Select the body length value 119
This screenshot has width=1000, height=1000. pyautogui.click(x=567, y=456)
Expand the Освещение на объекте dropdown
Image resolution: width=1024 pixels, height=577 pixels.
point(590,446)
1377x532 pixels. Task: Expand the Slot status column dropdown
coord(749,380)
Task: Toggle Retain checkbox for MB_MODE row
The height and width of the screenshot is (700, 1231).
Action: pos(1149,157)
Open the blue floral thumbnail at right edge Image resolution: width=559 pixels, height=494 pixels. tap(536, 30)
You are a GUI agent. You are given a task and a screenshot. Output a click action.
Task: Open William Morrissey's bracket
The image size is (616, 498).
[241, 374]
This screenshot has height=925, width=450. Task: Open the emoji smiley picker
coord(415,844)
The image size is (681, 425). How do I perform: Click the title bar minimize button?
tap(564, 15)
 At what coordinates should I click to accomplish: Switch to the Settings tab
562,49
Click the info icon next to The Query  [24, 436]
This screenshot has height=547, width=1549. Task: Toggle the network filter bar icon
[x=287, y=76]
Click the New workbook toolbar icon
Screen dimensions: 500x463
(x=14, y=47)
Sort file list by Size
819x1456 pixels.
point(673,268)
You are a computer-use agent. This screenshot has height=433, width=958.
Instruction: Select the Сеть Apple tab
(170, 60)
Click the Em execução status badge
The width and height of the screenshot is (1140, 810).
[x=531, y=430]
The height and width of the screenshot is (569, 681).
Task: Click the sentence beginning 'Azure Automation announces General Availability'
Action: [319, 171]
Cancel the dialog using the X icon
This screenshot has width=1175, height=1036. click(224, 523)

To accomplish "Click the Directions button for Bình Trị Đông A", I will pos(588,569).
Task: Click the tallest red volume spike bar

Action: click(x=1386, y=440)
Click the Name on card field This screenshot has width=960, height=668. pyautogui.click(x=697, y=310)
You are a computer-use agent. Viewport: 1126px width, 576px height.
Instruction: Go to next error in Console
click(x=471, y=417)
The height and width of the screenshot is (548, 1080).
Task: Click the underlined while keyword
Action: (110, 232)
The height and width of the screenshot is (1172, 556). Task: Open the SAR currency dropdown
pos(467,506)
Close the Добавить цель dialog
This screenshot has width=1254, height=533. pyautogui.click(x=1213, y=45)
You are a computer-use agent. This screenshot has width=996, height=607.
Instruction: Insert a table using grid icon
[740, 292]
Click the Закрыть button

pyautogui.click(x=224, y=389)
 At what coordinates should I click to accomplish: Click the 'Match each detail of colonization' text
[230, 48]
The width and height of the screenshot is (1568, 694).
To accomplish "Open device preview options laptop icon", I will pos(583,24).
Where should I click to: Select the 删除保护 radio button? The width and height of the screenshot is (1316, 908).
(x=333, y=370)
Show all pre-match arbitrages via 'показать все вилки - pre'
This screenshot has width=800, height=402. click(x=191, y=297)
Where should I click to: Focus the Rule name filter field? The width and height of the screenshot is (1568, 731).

==========

## [Exercise instructions]
Report how many lines of the entries above contain "field", and give no other output.

## [Written answer]
2